To do: Could you set down exactly the lines of the data below, starting at the one that holds "List all medications" and ending at the one that holds "Are you sensitive/allergic", both included, and only those?

Record set:
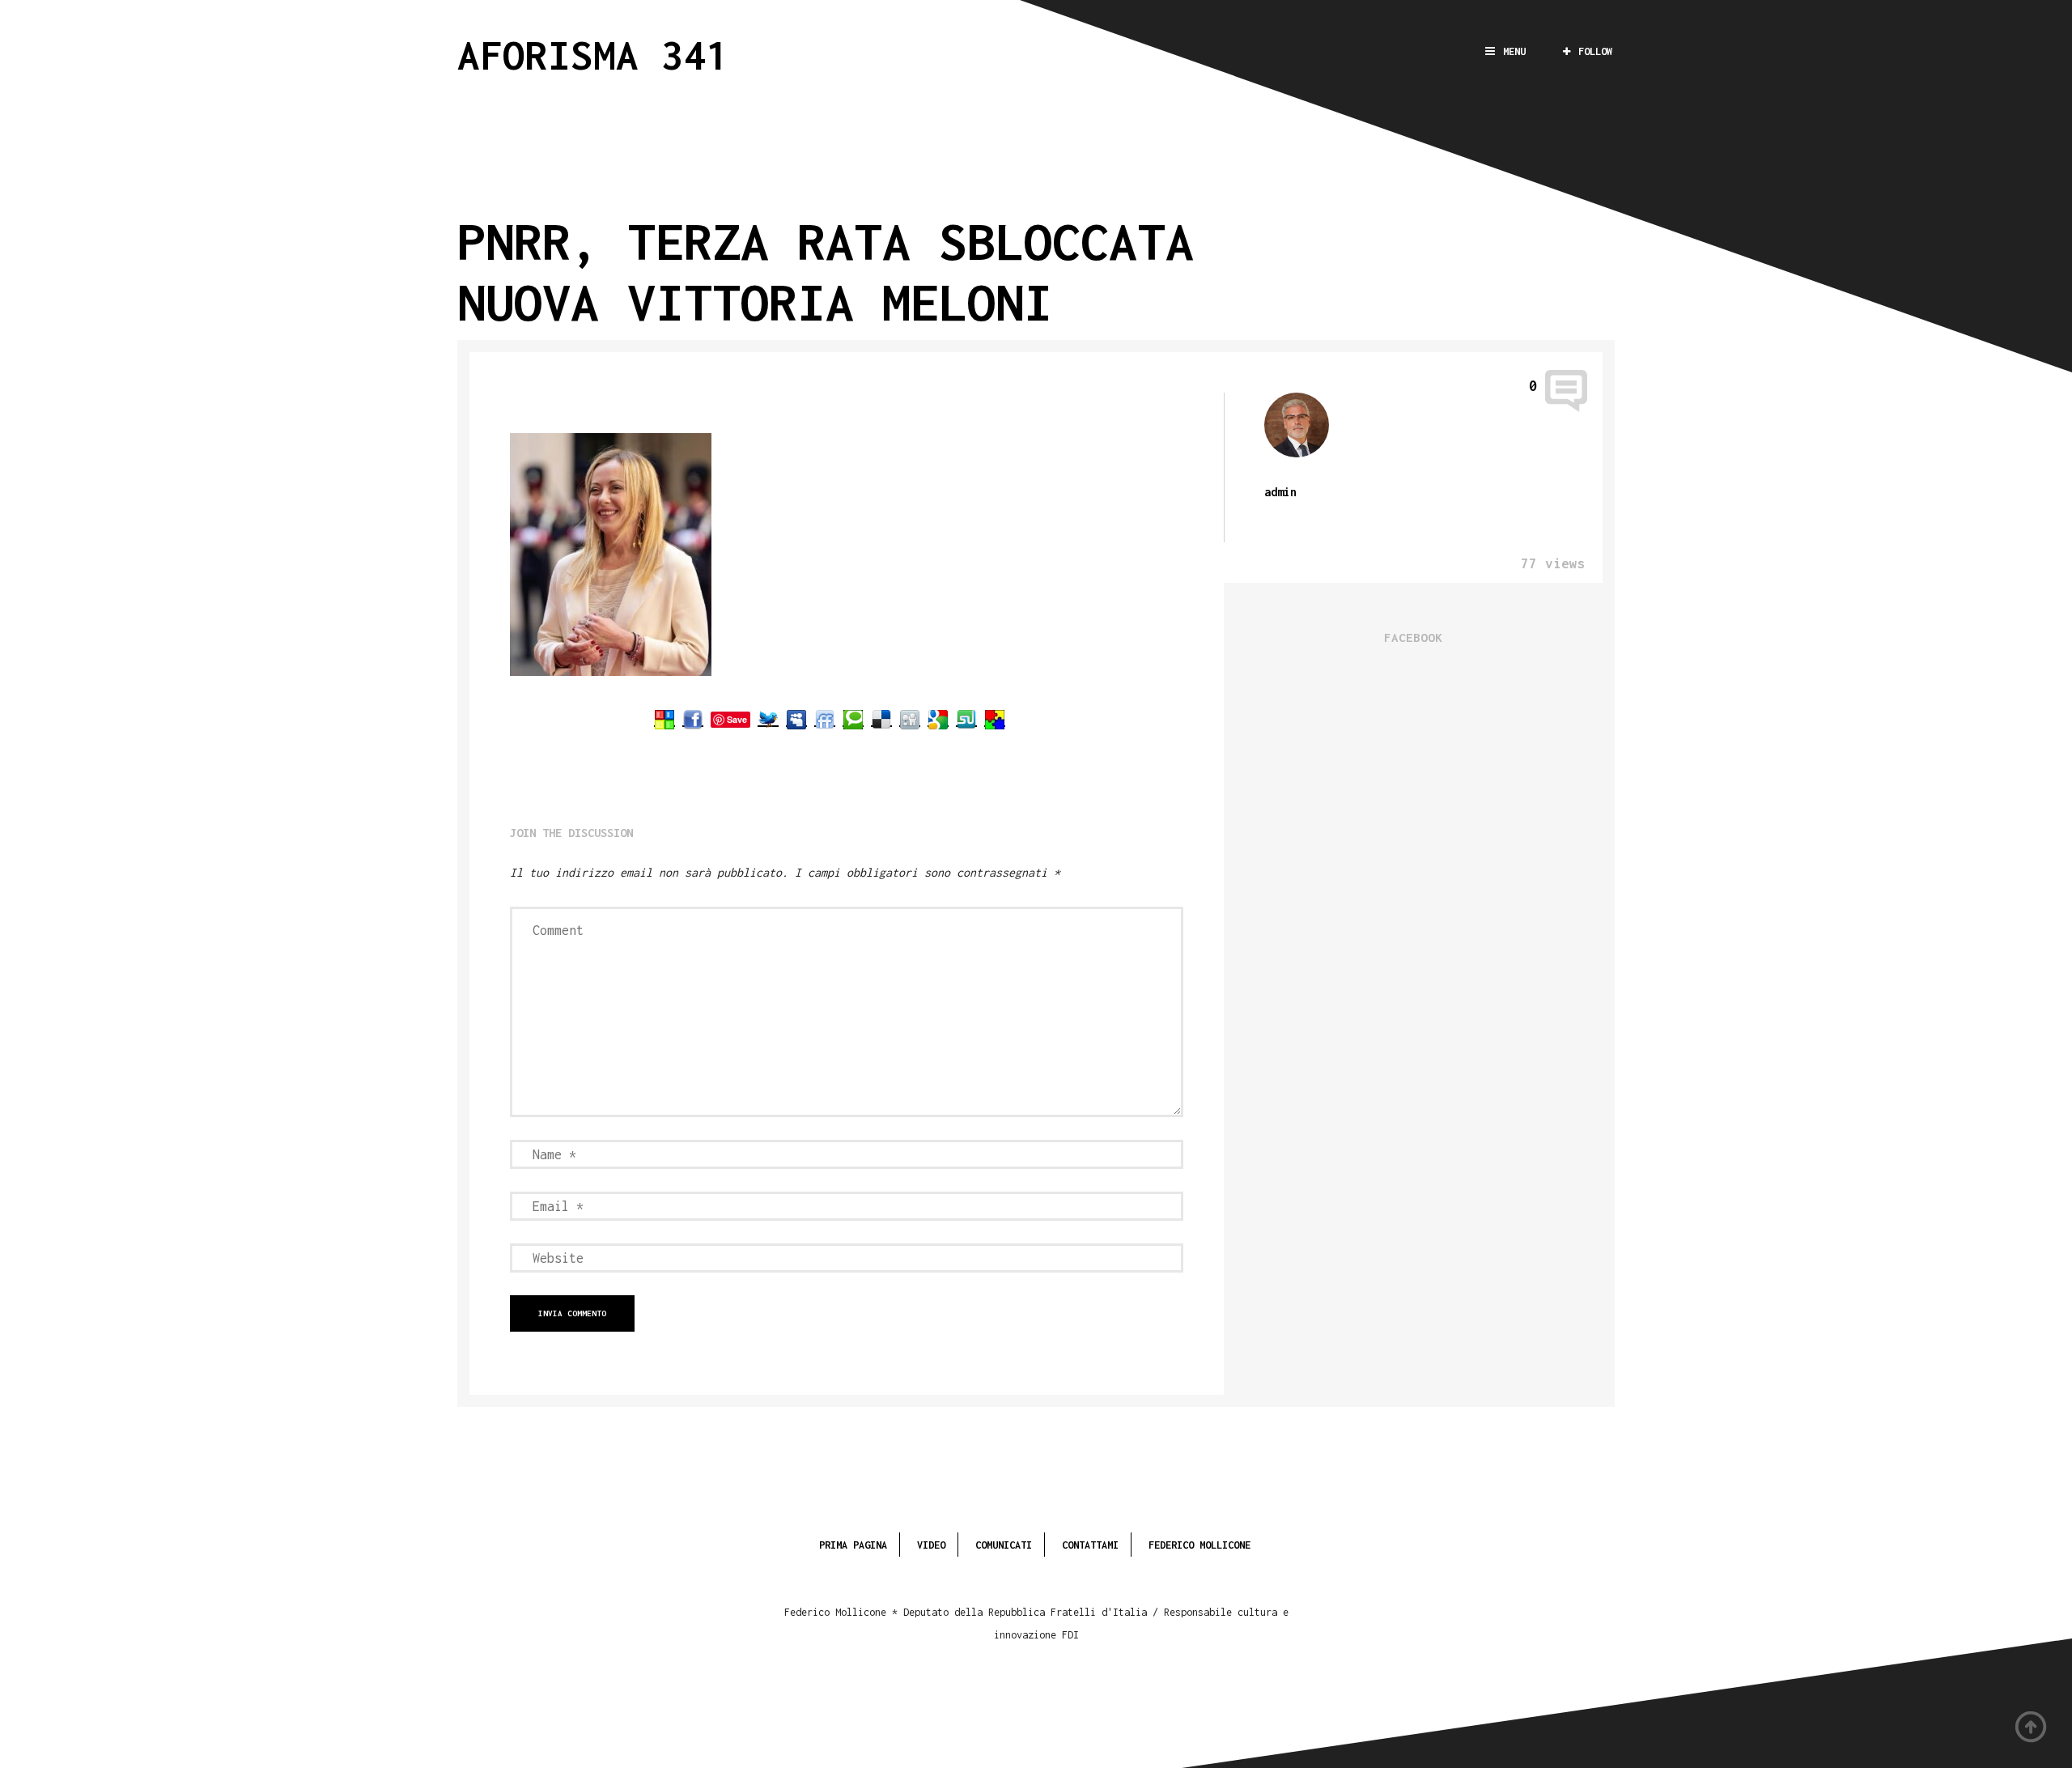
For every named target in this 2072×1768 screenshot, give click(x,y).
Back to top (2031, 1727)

==

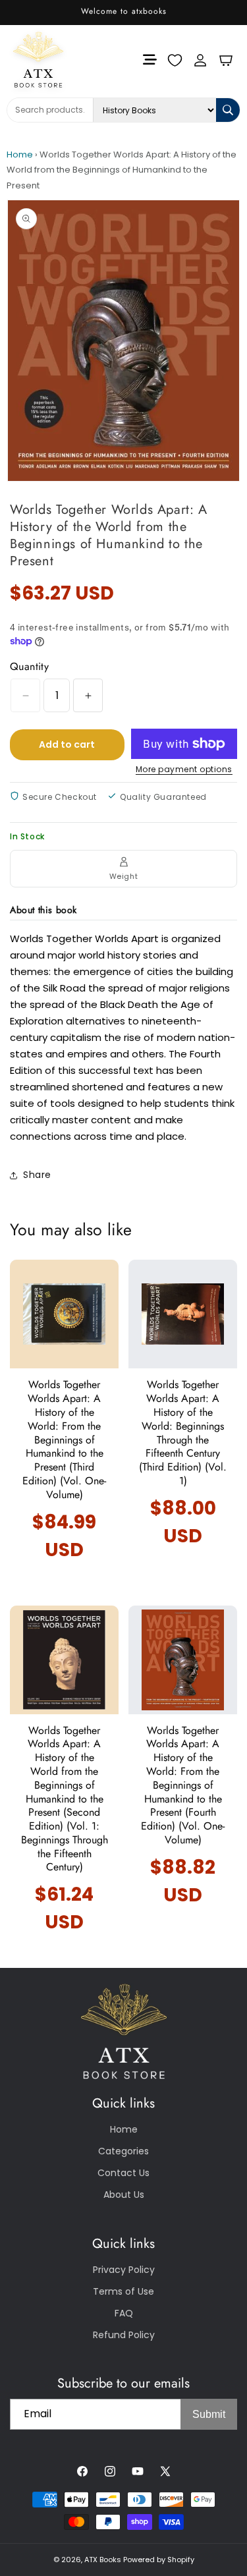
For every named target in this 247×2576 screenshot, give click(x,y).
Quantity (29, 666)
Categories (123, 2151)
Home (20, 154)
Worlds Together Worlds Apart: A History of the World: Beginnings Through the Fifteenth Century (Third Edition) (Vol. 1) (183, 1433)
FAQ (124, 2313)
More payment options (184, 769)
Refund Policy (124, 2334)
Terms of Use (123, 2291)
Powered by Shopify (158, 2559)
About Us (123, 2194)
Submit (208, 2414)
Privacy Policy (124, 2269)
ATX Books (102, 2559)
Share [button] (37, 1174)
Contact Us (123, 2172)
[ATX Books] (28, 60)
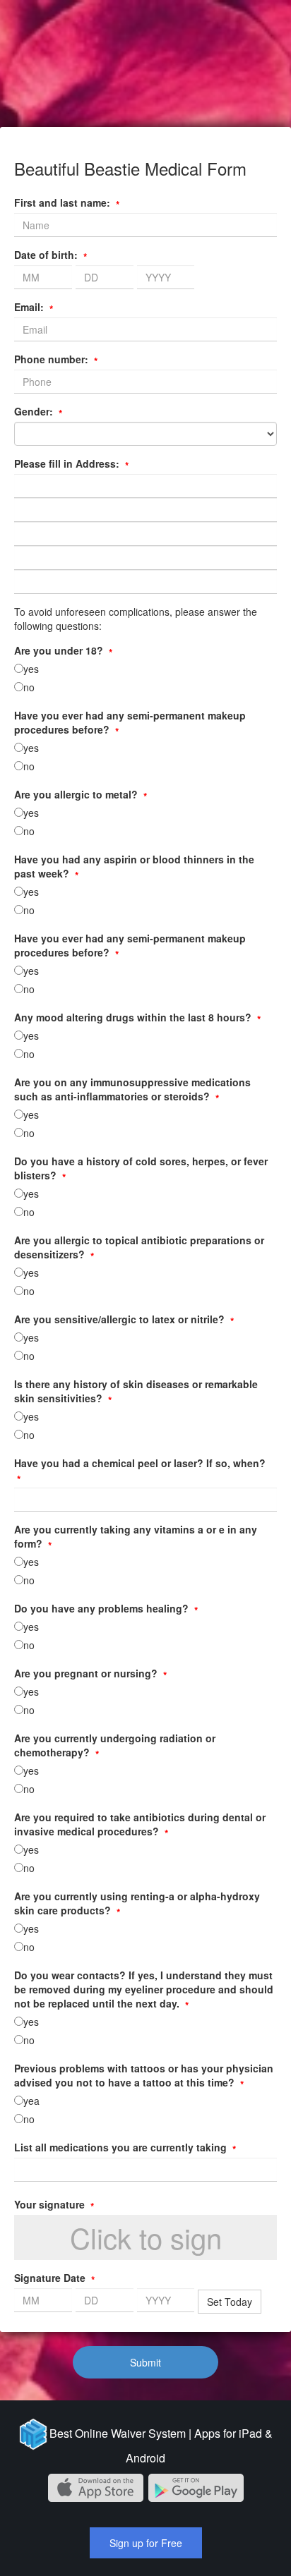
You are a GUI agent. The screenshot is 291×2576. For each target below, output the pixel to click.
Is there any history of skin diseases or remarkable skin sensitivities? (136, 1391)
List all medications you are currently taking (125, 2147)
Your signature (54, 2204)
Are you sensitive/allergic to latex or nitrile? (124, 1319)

==

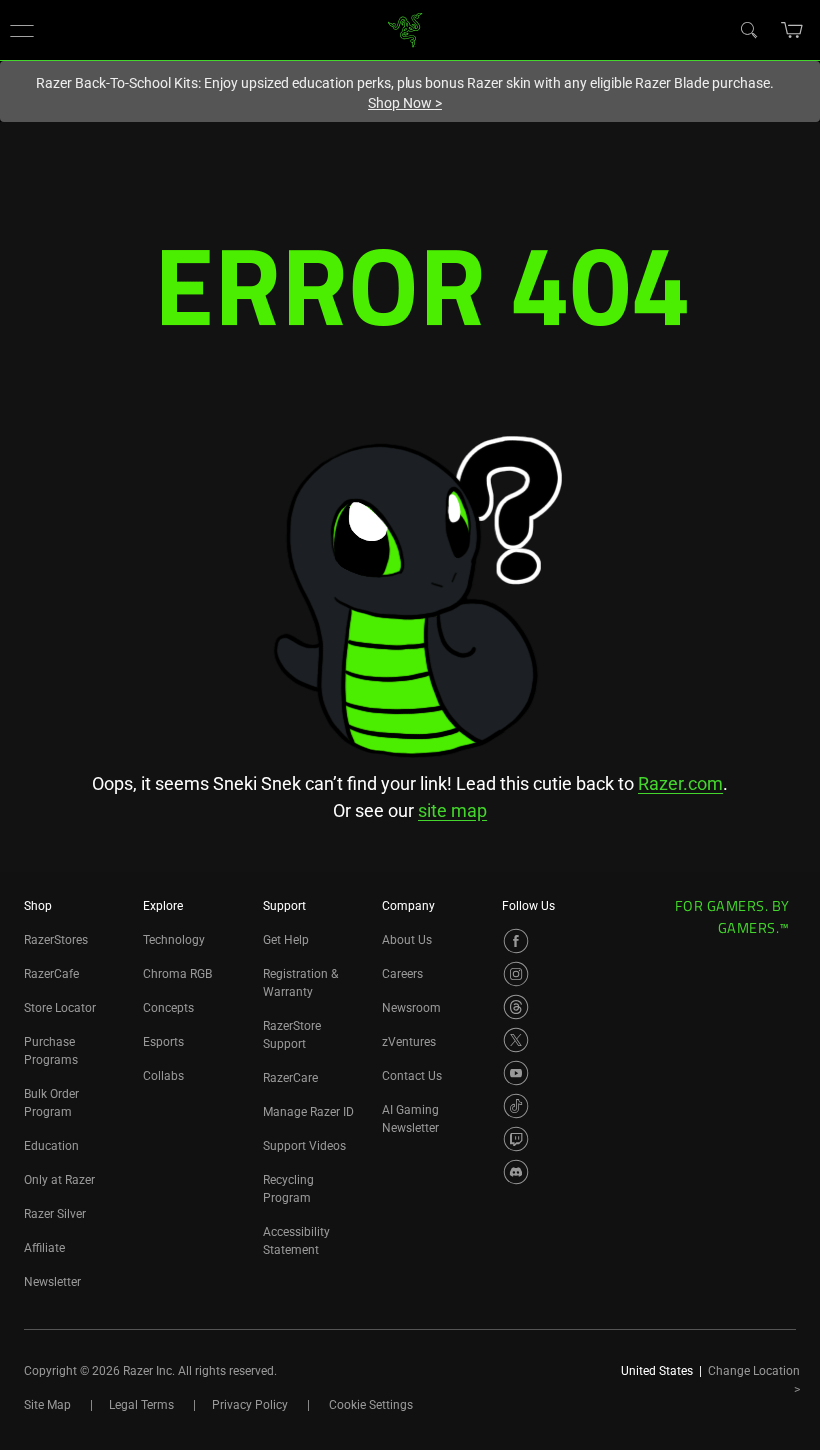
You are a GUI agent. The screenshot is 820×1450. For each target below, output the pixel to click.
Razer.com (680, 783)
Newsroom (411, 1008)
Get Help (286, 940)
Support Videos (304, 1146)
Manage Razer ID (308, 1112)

Reply:
List all medications you are currently taking (125, 2147)
Your signature (54, 2204)
Are you sensitive/allergic to latex or nitrile? (124, 1319)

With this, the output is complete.